A number of countries, including Israel, have now started a new round of vaccination for the entire population. In the Netherlands, this so-called booster shot is currently only available for the most vulnerable. If it’s up to Hanselaar, everyone will soon be eligible for a third shot: ‘Because I think that you can raise the immune system to a higher level and protect people better. And with that, in fact, better protect society as a whole.’ Hanselaar would like to see the outgoing Minister of Health Hugo de Jonge already make the third shot available to healthcare staff, to prevent the dropout rate from getting even bigger, which puts the healthcare sector even further under pressure.

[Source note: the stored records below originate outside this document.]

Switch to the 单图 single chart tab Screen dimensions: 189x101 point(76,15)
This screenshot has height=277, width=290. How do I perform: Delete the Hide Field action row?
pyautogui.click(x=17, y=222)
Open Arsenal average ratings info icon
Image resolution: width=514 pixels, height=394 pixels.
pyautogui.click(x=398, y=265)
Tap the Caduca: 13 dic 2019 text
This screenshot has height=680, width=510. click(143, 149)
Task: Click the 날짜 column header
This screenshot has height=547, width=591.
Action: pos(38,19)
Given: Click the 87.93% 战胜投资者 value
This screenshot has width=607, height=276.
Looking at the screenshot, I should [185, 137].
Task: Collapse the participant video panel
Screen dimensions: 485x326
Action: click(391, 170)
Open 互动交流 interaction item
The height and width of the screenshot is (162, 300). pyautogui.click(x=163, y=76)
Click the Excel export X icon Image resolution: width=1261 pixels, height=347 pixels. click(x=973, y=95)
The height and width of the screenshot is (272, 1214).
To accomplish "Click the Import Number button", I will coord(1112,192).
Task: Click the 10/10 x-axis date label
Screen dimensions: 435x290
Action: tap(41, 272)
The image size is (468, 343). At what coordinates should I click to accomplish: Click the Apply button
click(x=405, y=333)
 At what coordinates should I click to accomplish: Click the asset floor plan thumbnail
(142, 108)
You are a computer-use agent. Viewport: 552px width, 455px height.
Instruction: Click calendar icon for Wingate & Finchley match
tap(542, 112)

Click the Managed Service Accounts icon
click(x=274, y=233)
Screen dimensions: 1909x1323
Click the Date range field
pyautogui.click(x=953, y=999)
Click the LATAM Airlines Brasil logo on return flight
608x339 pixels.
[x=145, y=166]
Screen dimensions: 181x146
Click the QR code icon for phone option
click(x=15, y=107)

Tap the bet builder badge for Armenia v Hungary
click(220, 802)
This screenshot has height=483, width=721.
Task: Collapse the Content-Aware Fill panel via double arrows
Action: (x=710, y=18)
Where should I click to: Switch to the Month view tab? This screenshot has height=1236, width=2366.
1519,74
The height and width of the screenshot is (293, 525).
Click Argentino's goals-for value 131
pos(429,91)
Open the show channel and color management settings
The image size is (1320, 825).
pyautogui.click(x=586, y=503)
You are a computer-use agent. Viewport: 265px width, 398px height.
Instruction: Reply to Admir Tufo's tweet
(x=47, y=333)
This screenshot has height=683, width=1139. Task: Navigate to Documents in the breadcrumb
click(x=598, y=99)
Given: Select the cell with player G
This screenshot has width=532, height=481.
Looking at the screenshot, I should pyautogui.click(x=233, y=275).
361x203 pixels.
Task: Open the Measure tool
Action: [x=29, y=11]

When asked when the stretch in healthcare will really be completely finished for Hanselaar in terms of influx of corona patients, he can be brief: it is now. Every day, the hospitals have to check whether someone else fits in at all, or whether planned operations can continue. It can happen a day in advance that an operation that has been on the agenda for a long time still has to be canceled. That squeeze becomes even more acute, knowing that hospital admissions are about two weeks behind the infections, which are therefore also increasing sharply: almost 8,000 infections were added on Saturday.

With this rising line of infections, combined with shortages in hospitals, continuing on the same path is not an option. And so something has to be done, the question is what. Hubert Bruls, mayor of Nijmegen and chairman of the National Security Council, is also a guest. He believes that in order to raise vaccination rates, more coercion must be exerted on the unvaccinated part of the population. For example, by expanding and stricter compliance with the CoronaCheck. In that case, it would be an option to only gain access to the workplace upon presentation of a valid QR code, also and perhaps especially for healthcare staff. Now employers are not allowed to ask for this, so a change in the law is necessary. A step that both Bruls and Hanselaar find ‘exciting’, but can be discussed. howls:

I have a great feeling for people who cannot have the vaccine for medical reasons, you really need tailor-made solutions for that. But if you basically choose: I don’t want to be vaccinated, then I respect that, but a principle is only worth something if it costs you something, if it also means something. And unfortunately I think at the moment that public health in general should weigh more heavily than just continue to respect what everyone thinks about it individually. I don’t think we can afford that.